_AIM OF THE EXERCISE_: In the copy, keep every record exact and leave out all images.

(Collected data)

╭──

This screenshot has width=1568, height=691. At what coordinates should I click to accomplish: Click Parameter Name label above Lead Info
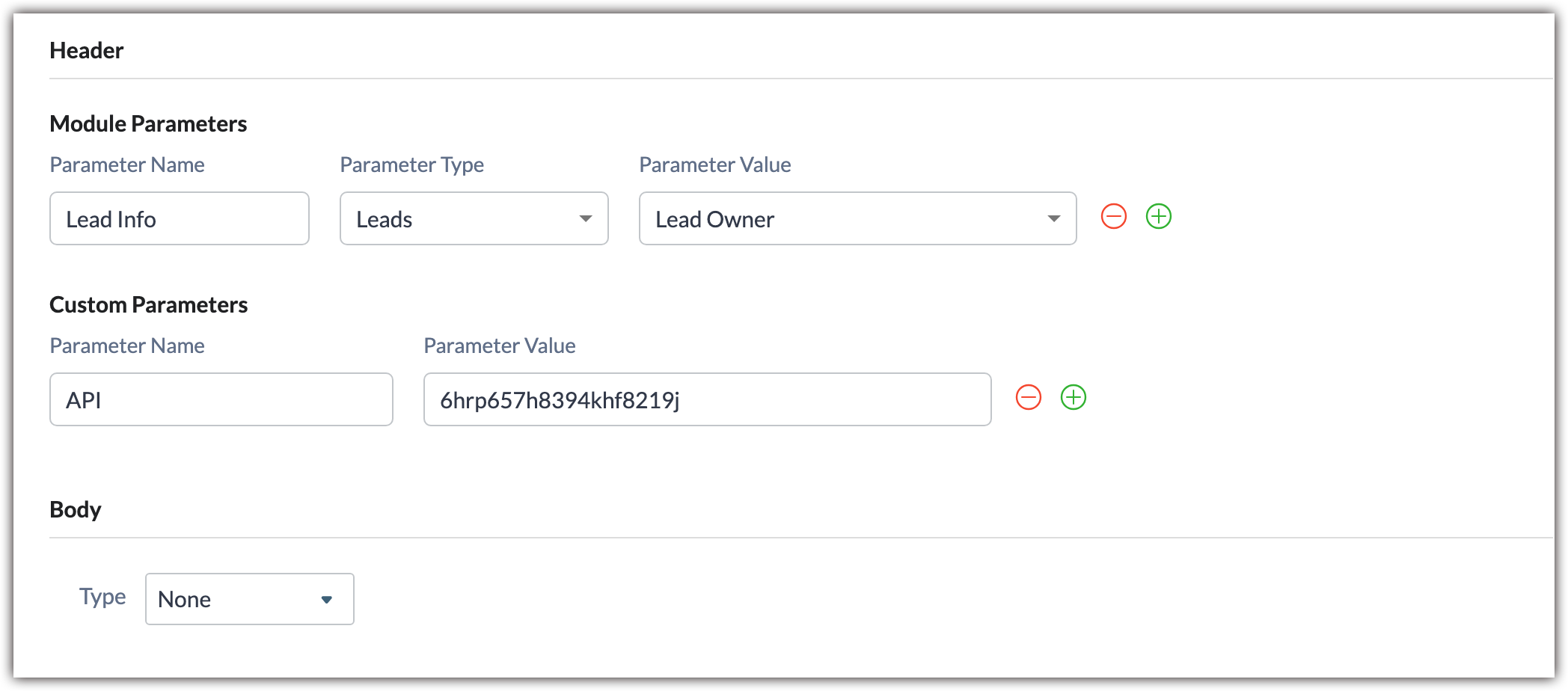click(127, 165)
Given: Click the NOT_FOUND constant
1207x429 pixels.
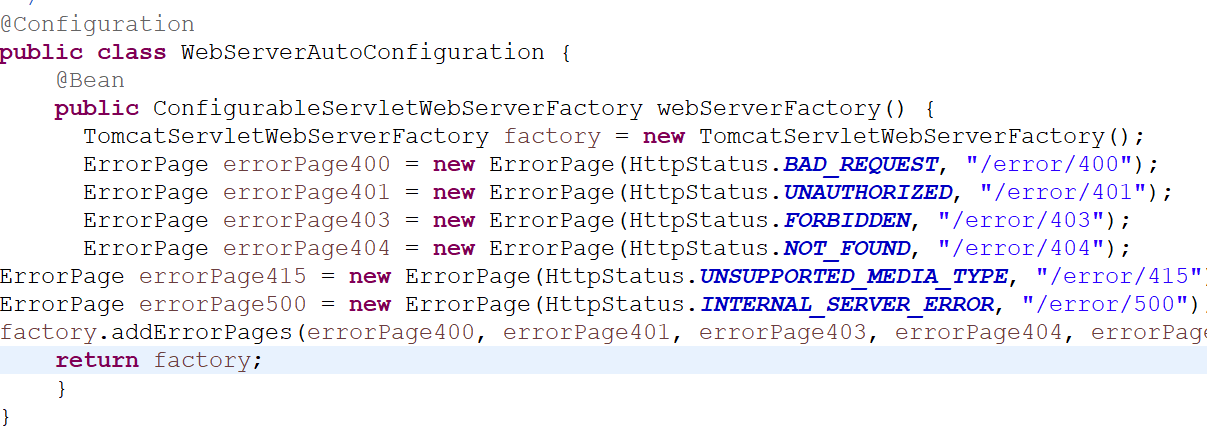Looking at the screenshot, I should 847,248.
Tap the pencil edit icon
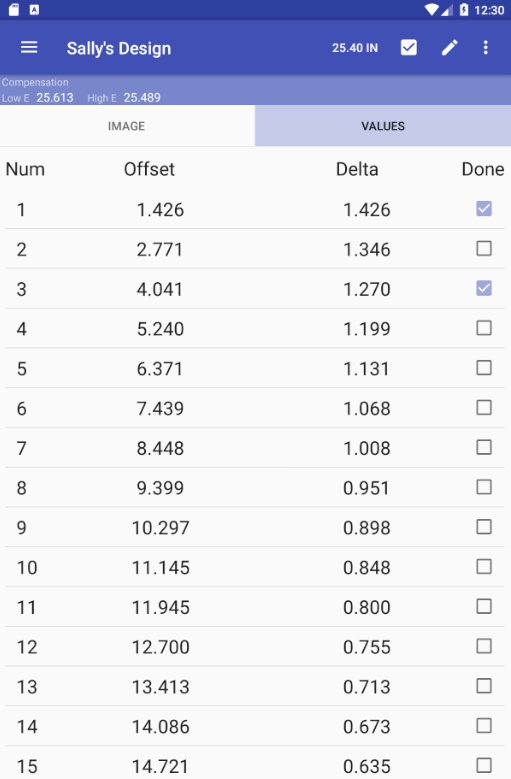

╰──

_EXERCISE ANSWER_:
This screenshot has width=1568, height=691. At what coordinates should I click to accomplish: Click Parameter Name label above Lead Info
click(127, 165)
Given: Click the NOT_FOUND constant
1207x429 pixels.
Looking at the screenshot, I should 847,248.
Tap the pencil edit icon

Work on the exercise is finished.